What is the difference between a Grant of Probate and Letters of Administration?
The term ‘Probate’ relates to the legal process that has to be followed when someone dies. In a will, there will be one or more individuals labelled as ‘executors’, meaning they have been chosen by the creator of the will to administer his/hers estate on passing. It will then be the executor, or one thereof, that applies for the legal document known as a Grant of Probate, which is the legal document which allows them to administer the estate.
However, if someone dies intestate (without a will), the person handling a deceased persons affairs is called an ‘administrator’, and they apply under the Intestacy Rules for Grant of Letters of Administration. You have to be a relative entitled at law to take out a Grant, and if no relatives are willing to, then the Crown steps in and the Treasury Solicitor takes out the Grant.
The Intestacy Rules outline which relatives are entitled to take out this Grant, as follows:
- Spouse or registered civil partner (common law partners not entitled)
- Children or their issue
- Parents
- Brothers and sisters of the whole blood or their issue.

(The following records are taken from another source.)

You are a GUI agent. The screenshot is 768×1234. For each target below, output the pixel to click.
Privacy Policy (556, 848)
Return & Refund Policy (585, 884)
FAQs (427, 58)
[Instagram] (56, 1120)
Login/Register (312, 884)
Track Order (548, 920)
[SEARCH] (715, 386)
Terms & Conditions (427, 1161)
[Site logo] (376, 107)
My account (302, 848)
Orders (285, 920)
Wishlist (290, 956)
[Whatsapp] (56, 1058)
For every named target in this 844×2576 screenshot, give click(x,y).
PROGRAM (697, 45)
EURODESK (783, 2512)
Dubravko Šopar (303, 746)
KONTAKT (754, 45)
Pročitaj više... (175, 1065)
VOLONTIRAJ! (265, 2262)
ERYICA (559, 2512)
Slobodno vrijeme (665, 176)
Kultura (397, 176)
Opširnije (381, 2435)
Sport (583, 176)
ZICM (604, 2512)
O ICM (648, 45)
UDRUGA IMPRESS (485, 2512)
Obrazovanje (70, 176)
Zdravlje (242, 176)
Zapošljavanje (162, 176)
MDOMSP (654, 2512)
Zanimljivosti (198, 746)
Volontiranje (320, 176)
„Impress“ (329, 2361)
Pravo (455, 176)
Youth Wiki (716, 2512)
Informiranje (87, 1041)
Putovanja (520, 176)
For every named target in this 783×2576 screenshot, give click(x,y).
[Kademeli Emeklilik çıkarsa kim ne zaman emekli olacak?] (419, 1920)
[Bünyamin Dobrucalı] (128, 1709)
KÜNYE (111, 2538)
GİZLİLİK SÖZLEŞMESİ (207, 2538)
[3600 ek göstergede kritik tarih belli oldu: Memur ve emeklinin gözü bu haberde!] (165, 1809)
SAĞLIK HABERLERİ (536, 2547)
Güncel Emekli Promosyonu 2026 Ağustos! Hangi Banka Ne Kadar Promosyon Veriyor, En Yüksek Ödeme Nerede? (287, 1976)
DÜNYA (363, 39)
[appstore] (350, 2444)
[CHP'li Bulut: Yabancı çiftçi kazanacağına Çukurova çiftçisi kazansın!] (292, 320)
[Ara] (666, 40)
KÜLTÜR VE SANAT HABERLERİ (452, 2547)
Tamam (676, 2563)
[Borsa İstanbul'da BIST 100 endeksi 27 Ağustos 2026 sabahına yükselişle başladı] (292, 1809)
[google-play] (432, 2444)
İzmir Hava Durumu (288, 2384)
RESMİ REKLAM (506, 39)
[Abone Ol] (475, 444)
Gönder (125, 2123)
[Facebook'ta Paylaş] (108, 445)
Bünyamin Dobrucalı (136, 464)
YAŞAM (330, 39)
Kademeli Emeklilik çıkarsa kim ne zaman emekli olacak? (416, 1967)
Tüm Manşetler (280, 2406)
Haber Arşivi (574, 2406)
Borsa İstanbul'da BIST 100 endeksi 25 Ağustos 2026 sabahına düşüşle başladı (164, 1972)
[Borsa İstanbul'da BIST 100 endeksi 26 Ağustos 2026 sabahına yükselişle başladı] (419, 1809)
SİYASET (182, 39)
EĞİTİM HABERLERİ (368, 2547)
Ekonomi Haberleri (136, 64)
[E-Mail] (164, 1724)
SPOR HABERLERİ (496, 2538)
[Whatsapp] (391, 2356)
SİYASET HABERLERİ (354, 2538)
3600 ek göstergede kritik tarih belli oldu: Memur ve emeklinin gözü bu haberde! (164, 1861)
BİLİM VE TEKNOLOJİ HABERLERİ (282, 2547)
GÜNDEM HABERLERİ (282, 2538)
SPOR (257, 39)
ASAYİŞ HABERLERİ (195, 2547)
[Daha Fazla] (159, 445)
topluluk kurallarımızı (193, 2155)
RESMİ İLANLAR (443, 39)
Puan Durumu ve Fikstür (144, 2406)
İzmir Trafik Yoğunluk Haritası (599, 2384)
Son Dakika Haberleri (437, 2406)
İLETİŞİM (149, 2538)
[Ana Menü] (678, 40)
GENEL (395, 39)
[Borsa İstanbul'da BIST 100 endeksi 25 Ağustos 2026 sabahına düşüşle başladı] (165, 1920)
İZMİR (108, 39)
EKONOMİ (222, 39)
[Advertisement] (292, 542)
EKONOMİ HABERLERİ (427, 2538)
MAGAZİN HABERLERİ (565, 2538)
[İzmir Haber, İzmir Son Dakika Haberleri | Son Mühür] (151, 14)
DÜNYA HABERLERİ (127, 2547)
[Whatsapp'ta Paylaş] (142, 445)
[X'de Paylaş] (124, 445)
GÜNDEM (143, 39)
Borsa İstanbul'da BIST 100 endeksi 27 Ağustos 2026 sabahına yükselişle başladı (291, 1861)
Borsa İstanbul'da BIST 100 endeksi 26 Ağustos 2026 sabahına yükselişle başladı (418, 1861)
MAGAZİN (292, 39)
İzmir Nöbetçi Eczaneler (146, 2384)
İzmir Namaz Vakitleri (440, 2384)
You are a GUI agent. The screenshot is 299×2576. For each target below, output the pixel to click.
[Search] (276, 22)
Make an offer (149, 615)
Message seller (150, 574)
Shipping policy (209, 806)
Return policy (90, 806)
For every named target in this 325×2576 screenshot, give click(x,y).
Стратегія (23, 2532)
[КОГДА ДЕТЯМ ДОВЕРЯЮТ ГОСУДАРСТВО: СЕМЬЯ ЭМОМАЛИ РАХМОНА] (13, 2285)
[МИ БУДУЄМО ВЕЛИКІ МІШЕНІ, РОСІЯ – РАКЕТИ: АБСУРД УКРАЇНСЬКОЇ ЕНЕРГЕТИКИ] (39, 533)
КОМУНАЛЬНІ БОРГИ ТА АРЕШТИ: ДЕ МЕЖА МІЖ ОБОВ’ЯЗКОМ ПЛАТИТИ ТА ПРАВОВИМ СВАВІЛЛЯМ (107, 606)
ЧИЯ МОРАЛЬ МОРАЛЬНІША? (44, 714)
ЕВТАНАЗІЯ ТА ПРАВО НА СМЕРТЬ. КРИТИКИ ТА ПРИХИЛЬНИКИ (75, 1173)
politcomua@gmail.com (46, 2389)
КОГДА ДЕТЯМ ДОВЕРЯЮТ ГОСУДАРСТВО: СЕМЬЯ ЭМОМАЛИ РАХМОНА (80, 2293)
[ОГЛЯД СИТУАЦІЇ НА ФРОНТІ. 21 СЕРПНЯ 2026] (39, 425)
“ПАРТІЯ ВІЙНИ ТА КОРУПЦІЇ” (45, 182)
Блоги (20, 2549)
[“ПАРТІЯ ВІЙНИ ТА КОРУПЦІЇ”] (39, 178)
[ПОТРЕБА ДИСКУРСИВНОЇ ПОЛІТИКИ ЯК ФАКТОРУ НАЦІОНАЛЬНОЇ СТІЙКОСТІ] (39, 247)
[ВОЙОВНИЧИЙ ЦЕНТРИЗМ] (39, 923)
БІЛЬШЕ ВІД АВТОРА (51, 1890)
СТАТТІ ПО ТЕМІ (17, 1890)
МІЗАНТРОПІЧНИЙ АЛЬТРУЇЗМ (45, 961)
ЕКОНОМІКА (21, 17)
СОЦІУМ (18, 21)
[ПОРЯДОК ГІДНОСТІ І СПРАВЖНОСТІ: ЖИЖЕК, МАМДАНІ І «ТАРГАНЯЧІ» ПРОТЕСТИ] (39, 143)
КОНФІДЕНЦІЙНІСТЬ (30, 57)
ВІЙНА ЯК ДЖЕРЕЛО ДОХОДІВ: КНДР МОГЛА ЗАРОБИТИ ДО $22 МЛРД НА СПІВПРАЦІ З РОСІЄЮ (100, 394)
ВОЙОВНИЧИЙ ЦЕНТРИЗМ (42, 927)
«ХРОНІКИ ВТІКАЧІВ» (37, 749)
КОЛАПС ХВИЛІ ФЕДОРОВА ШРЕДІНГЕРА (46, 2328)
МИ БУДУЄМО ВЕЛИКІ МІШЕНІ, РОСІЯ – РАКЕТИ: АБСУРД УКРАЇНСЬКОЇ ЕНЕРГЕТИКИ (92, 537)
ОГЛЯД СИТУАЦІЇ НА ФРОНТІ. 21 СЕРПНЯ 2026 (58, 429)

- Brothers and sisters of the half blood or their issue.
- Grandparents
- Aunts and Uncles of the whole blood or their issue.
- Aunts and Uncles of the half blood or their issue.
- The Crown
In whole, the difference between a Grant of Probate and a Grant of Letters of Administration, is that a Grant of Probate applies when someone passed with a will in place, however Letters of Administration applies when someone dies intestate, meaning without a will.